**Passage provided**
□ □ □ □

Attention deficit hyperactivity disorder (ADHD), previously referred to as attention deficit disorder (ADD) is listed in the Diagnostic and Statistical Manual of Mental Disorders, Fifth Edition (DSM-5) and is characterized as “a persistent pattern of inattention and/ or hyperactivity-impulsivity that interferes with functioning or development.” The American Academy of Pediatrics further asserts, “Attention deficit hyperactivity disorder (ADHD) is a neurobiological condition whose symptoms are also dependent on the child’s environment.” Although ADHD is one of the most studied conditions in America, the precise cause for developing ADHD remains unknown. Research has, however, indicated that genetic factors, environmental factors, and developmental delays may all contribute to its potential development. ADHD is extremely common, as the worldwide prevalence of ADHD is estimated to be around 2.2% in children and 2.8% in adults. According to the Centers for Disease Control and Prevention (CDC), nearly 3.3 million children between ages 12-17 have been diagnosed with ADHD in America.
There are several signs and symptoms that can present as symptoms of inattention in ADHD. The CDC indicates that the symptoms of inattention are inappropriate for one’s developmental level, and can include any combination of the following:
- Often fails to give close attention to details or makes careless mistakes in schoolwork, at work, or with other activities.

□ □ □ □

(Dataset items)
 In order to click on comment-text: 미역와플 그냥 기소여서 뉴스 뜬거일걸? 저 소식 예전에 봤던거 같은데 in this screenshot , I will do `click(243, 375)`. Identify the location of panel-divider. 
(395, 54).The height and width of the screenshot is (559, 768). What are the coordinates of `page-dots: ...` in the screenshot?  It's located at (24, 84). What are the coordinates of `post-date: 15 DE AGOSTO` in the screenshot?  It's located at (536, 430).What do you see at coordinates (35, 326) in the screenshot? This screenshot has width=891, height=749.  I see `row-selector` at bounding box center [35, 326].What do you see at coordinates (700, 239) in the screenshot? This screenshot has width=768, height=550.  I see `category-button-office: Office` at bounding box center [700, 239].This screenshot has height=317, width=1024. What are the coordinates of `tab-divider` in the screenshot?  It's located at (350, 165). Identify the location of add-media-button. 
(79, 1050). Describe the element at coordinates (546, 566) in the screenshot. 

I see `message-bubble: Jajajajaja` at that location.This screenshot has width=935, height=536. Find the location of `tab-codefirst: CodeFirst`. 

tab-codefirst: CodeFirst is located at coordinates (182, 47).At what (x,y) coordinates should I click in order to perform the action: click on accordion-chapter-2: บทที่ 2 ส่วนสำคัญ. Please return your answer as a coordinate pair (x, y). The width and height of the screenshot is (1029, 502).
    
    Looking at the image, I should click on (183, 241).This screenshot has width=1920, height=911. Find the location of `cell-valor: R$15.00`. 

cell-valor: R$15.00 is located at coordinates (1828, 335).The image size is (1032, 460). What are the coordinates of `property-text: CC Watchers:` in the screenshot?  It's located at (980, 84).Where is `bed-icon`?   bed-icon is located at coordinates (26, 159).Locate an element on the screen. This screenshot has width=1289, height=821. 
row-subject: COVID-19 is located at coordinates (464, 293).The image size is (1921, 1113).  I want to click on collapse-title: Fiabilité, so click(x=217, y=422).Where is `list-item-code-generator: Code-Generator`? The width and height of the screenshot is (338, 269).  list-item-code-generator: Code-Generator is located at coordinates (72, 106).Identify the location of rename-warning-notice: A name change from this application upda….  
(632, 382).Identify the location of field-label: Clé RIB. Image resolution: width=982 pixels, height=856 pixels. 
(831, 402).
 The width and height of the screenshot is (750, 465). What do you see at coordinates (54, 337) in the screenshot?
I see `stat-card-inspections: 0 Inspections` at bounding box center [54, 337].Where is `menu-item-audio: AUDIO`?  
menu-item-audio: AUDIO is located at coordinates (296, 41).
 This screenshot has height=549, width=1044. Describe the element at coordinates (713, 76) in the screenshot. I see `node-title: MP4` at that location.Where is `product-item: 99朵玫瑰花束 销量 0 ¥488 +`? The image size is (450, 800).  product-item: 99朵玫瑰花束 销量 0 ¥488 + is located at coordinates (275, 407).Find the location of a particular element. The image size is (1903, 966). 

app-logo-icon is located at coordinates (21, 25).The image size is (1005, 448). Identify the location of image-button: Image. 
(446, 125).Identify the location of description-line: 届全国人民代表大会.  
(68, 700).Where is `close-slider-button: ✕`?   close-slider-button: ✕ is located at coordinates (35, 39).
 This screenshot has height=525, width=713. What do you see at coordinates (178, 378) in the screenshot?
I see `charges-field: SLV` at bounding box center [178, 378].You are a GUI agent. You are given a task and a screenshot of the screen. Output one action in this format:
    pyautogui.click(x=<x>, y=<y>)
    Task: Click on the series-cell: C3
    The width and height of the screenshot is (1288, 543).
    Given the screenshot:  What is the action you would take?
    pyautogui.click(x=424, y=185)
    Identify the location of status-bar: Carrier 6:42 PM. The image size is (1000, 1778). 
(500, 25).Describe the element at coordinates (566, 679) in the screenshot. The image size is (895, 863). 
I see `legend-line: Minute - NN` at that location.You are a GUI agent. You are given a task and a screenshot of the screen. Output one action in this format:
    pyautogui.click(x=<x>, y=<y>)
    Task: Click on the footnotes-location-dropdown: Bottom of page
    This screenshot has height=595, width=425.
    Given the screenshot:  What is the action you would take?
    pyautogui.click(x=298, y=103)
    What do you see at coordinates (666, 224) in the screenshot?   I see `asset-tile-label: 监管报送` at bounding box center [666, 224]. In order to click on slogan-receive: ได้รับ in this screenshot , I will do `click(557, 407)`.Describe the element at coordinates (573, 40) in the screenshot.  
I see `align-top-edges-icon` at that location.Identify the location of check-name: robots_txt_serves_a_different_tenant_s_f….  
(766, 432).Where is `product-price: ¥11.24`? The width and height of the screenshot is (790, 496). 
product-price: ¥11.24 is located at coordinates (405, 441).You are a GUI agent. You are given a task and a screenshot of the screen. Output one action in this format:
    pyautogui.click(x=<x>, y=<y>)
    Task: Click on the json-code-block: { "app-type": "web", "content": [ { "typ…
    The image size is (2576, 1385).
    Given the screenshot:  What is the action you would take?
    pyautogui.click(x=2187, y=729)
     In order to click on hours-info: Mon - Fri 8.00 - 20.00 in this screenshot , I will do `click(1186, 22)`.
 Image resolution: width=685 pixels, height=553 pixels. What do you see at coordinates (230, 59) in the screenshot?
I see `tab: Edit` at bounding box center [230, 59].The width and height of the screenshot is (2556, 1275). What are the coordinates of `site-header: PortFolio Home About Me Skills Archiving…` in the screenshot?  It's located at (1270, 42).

□ □ □ □

**Questions to answer**
- 1) What is the estimated worldwide prevalence of ADHD in adults, according to the ADHD passage?
- 2) Copy down the stretch of the ADHD passage from "There are several" through "with other activities.".
- 3) Write the next part of the ADHD passage, picking up after its last line.

**Answers**
- 1) It is estimated to be around 2.8%.

- 2)
There are several signs and symptoms that can present as symptoms of inattention in ADHD. The CDC indicates that the symptoms of inattention are inappropriate for one’s developmental level, and can include any combination of the following:
- Often fails to give close attention to details or makes careless mistakes in schoolwork, at work, or with other activities.

- 3)
- Often has trouble holding attention on tasks or play activities.
- Often does not seem to listen when spoken to directly.
- Often does not follow through on instructions and fails to finish schoolwork, chores, or duties in the workplace (e.g., loses focus, side-tracked).
- Often has trouble organizing tasks and activities.
- Often avoids, dislikes, or is reluctant to do tasks that require mental effort over a long period of time (such as schoolwork or homework).
- Often loses things necessary for tasks and activities (e.g., school materials, pencils, books, tools, wallets, keys, paperwork, eyeglasses, mobile telephones).
- Is often easily distracted.
- Is often forgetful in daily activities.
As is outlined in the diagnostic criteria provided in the DSM-5, to be diagnosed with ADHD, a teen must show a persistent pattern of inattention and/ or hyperactivity-impulsivity that interferes with his or her functioning or development.